Cardio can only do two things for you:
• Burn calories in an effort to burn body fat.
• Improve your cardiovascular fitness if you do it right.
Weight Loss Newbie

My weight loss client that I referenced above has been failing because she erroneously has been using cardio as her avenue for weight loss. I asked her: do you really want to be a smaller version of yourself? Or do you want to change your body for the better? Once she stopped to really think about this, her answer was that she wants to be healthier, be fit, and be smaller—but look different. Strength training will inspire her muscle metabolism for better, long-term fat burning, and will bring muscle to the areas where she wants shape and definition.

Newly Pregnant Mom

Photos uploaded to Flickr by Simply Bike, some rights reserved.

My newly pregnant mom has very different goals. She is at a healthy weight for her structure and wants to create a strong, functional body to carry her through pregnancy. Studies show that women who are super fit withstand the challenges of pregnancy far better, have shorter labor, and deliver babies at their optimal weight. For this client, strength training is the best way to get her to her goals. While cardio fitness is important for other reasons, strength training is going to improve the function and ability of her “vehicle,” which will be carrying her and her baby for 9 months. Pregnant or not, most people desire more stamina, relief from non-descript aches and pains and protection against generalized fatigue. The only way to keep your structure supported with ideal alignment is through strength training. Many people think that it is your bones that hold your body upright. The truth is that your muscles are responsible for keeping you lifted and aligned so that your natural energy can flow. We all develop muscular imbalances that cause energy loss. These imbalances can only be corrected through structured, specific strength training.

Rebounding Mom

There is an interesting quality that develops when a woman experiences a new level of real strength. The third client that I referenced above has been dealing with the changes that come after baby #1. It is a whole new world, and during the transition time, it can be a bit unsettling as you navigate a new life. For this client, the last 5-8 pounds of pregnancy weight are still lingering, she doesn’t feel her usual sense of energy and ability, and she always feels “fat.” With her, I am emphasizing strength training in her workouts not only for the body shaping benefits, but because physical strength reaches far beyond the physical. There is a supremely fantastic sense of self that comes from concerted strength training. If you haven’t experienced what I’m talking about, I hope someday you do. You will feel a new kind of security and capability when your body is strong. Personally, I feel my most spiritually profound when I have stayed committed to my strength training program. I want all of my clients—and you—to experience this sensation. I really believe it holds the power to fix many parts of our lives. While it may be a physical application, I know for certain that strength training will give my client the foundation she needs to be invincible.

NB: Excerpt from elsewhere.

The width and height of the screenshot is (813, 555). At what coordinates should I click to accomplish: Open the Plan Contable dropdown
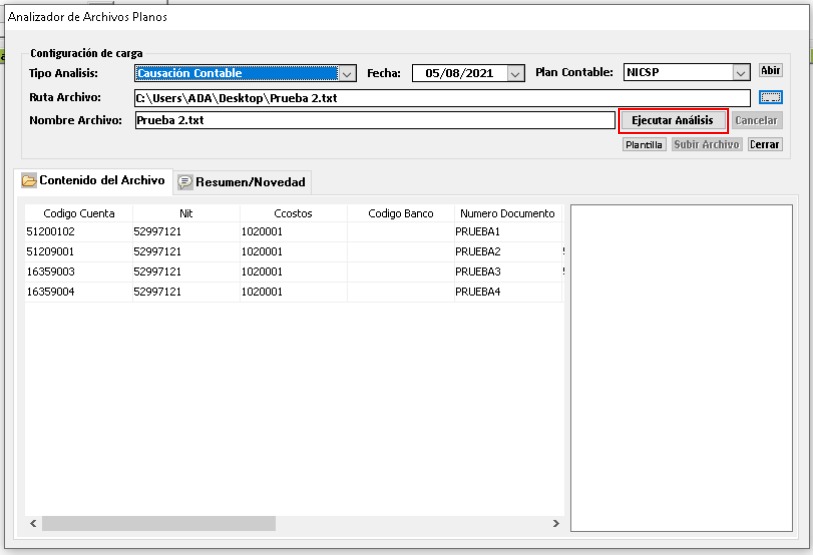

My Strength Training Program

Most women fear that strength training will make them bulky. While this is absolutely possible, there are a few ways to build muscle without adding size to your overall circumferences. In my 16+ years of experience, I have found that if I stick to a few basics, I can transform any body without bulking up. Now that I have made my case for strength training, I’ll give you the know-how to create a proper strength training program that will get you to your goals. There are a few principles that you need to understand:

• Strength and size are not synonymous. You can be strong without being muscular.
• Progressively heavier weight loads will eventually lead to larger muscles.
• Your body fat is layered over your muscles.
• You should assume that your muscles are weaker than you think they are.
• Perfect muscles develop from perfect technique.

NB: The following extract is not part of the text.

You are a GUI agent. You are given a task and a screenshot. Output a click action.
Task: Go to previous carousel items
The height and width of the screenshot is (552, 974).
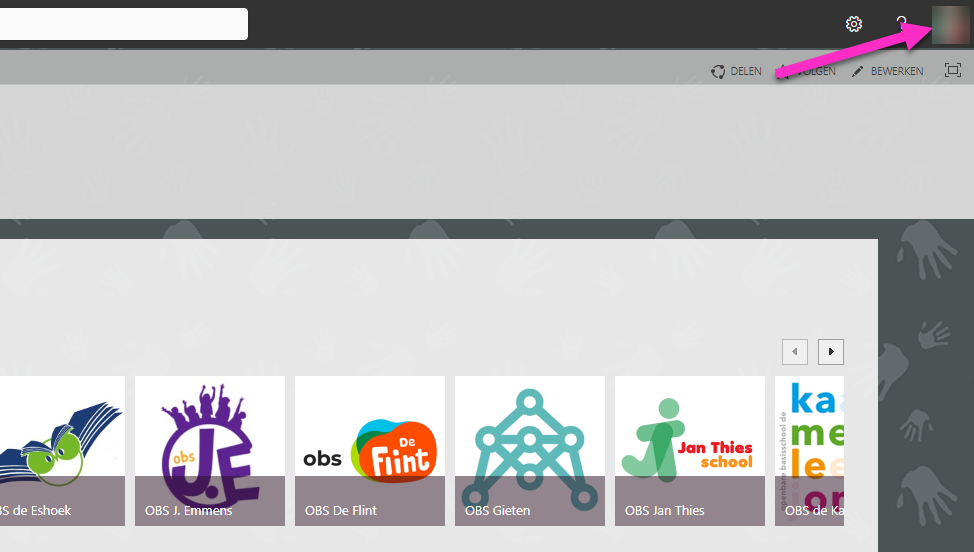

In the first 4-6 weeks of a strength training program, your body will go through a transition phase. During this time, your muscles are responding to a new stimulus and may “plump up” temporarily. This is the time when most women freak out and think that they are bulking up. It’s important to know this is simply a transitory phase where the muscles are swelling slightly, causing your layer of body fat to push outward. It is physiologically impossible to bulk up in the first 4-6 weeks of a strength training program. Stay the course, and allow your body time to recover and release any swelling in the muscles. If you feel sore after a strength workout, you can be sure that your muscles are holding onto unnecessary water that may look like bulk.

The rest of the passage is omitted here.